# Instructions for the task:
Copy out each of the following rows word for word, leaving out the pictures.

# Material for the task:

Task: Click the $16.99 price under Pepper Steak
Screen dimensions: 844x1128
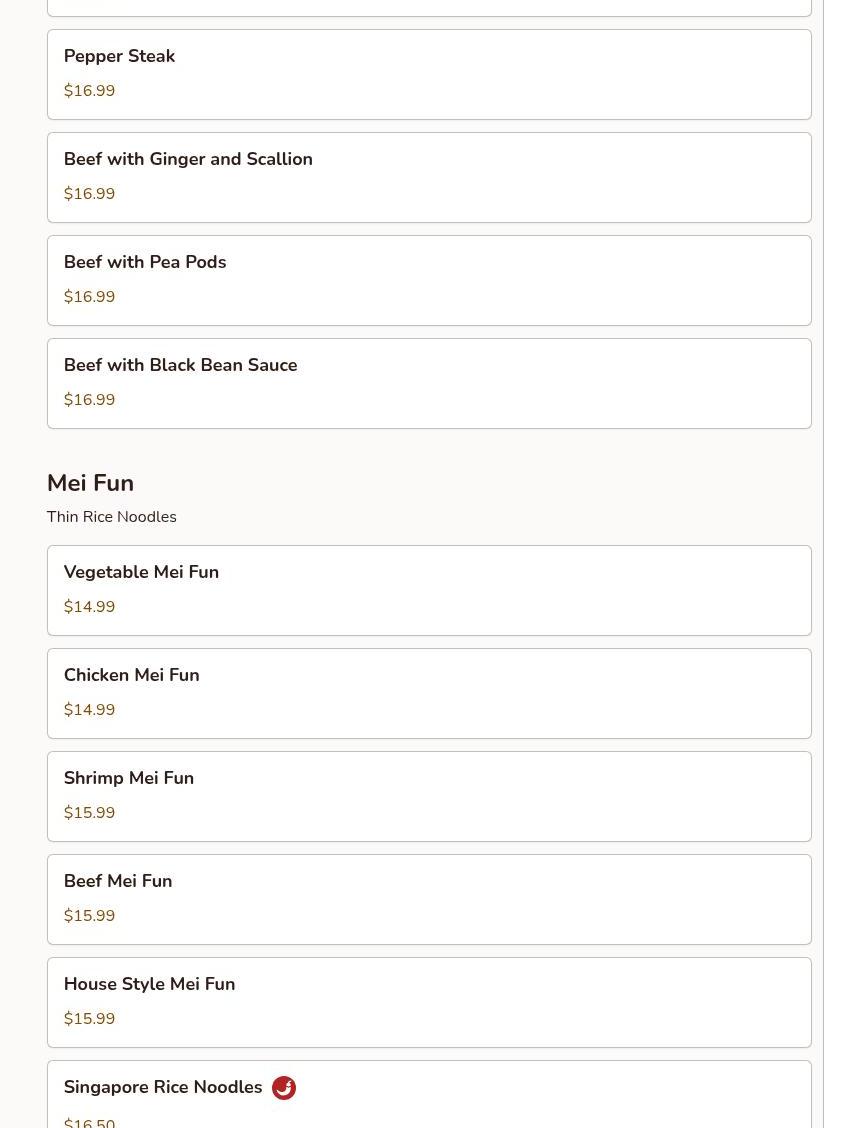Action: coord(89,91)
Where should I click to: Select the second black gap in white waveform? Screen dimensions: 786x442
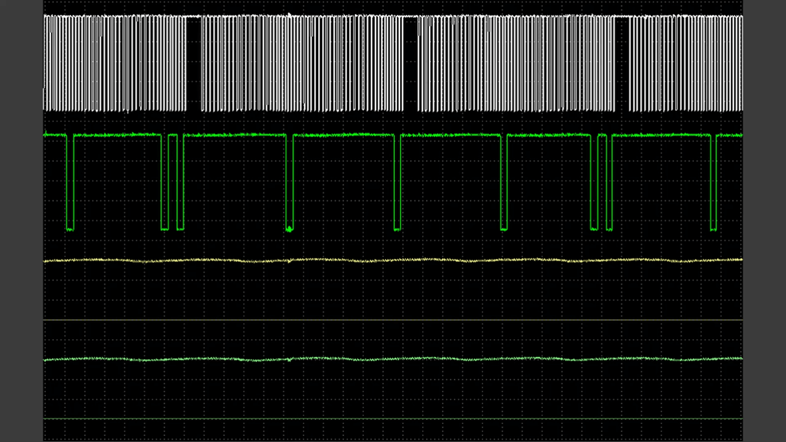[x=410, y=63]
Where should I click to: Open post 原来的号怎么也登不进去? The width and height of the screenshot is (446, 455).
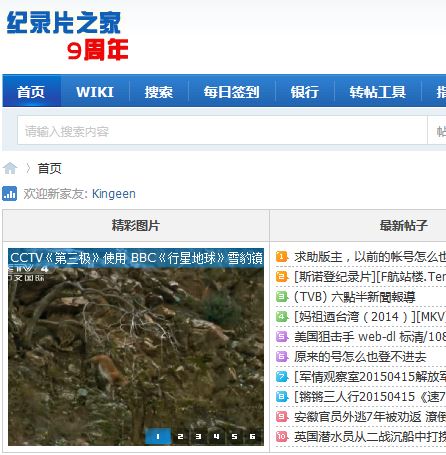(360, 357)
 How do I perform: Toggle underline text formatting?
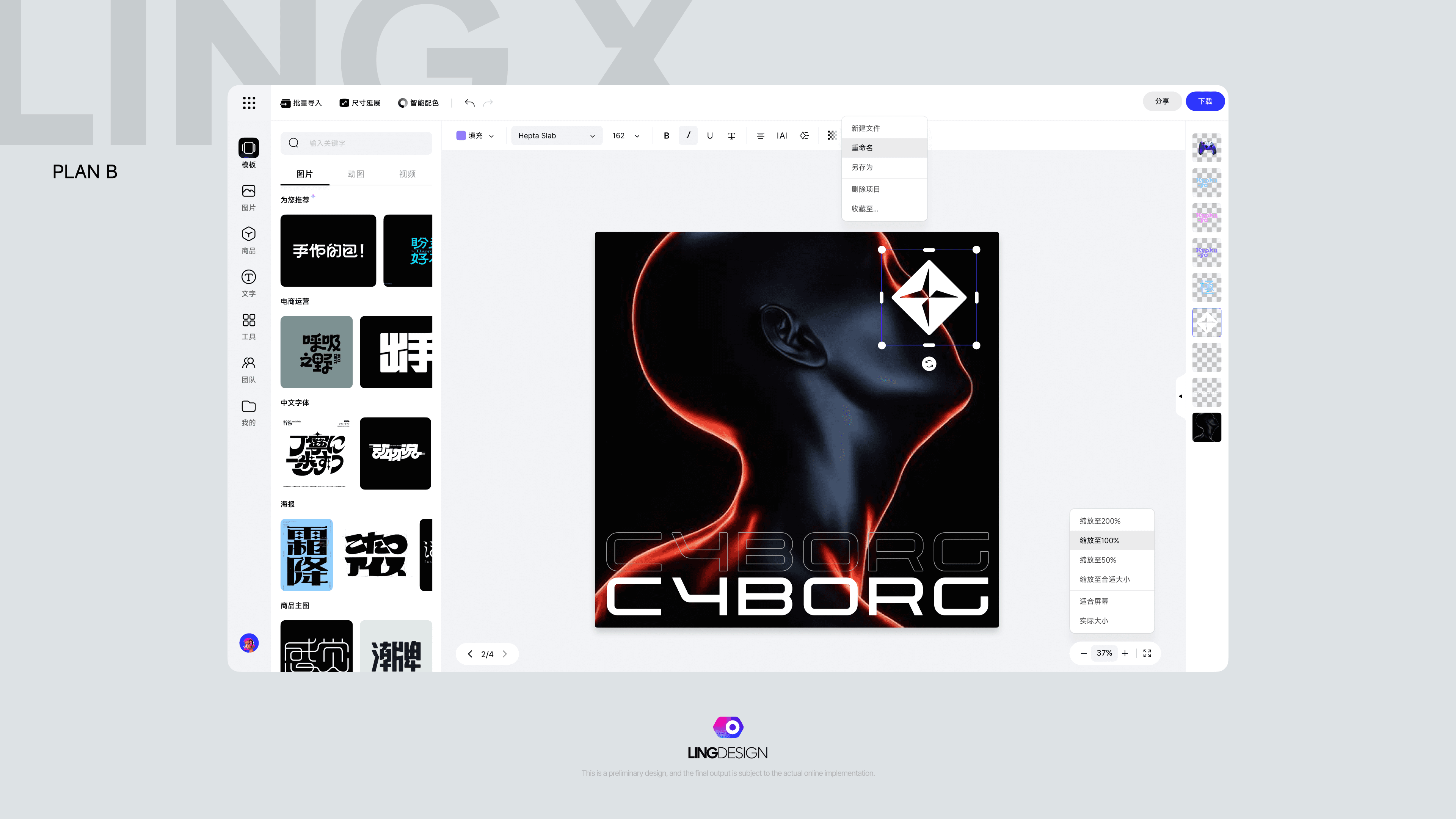click(x=709, y=136)
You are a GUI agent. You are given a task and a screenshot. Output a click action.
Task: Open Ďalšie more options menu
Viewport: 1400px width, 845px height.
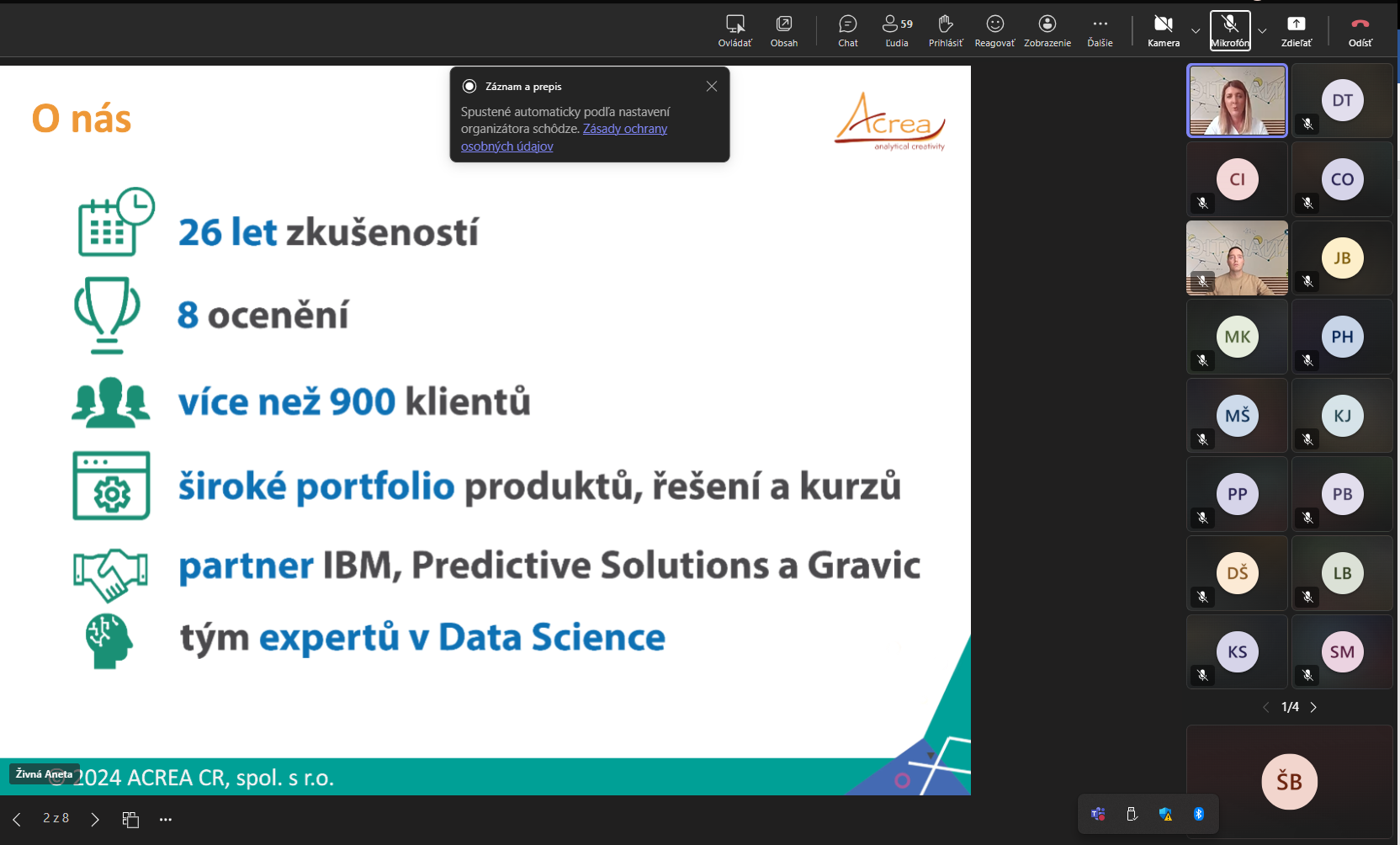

# Correct result:
Task: Click the $16.99 price under Pepper Steak
Screen dimensions: 844x1128
Action: coord(89,91)
Where should I click to: Select the second black gap in white waveform? Screen dimensions: 786x442
[x=410, y=63]
Where should I click to: Open post 原来的号怎么也登不进去? The width and height of the screenshot is (446, 455).
(360, 357)
 How do I perform: Toggle underline text formatting?
click(x=709, y=136)
You are a GUI agent. You are given a task and a screenshot. Output a click action.
Task: Open Ďalšie more options menu
Viewport: 1400px width, 845px height.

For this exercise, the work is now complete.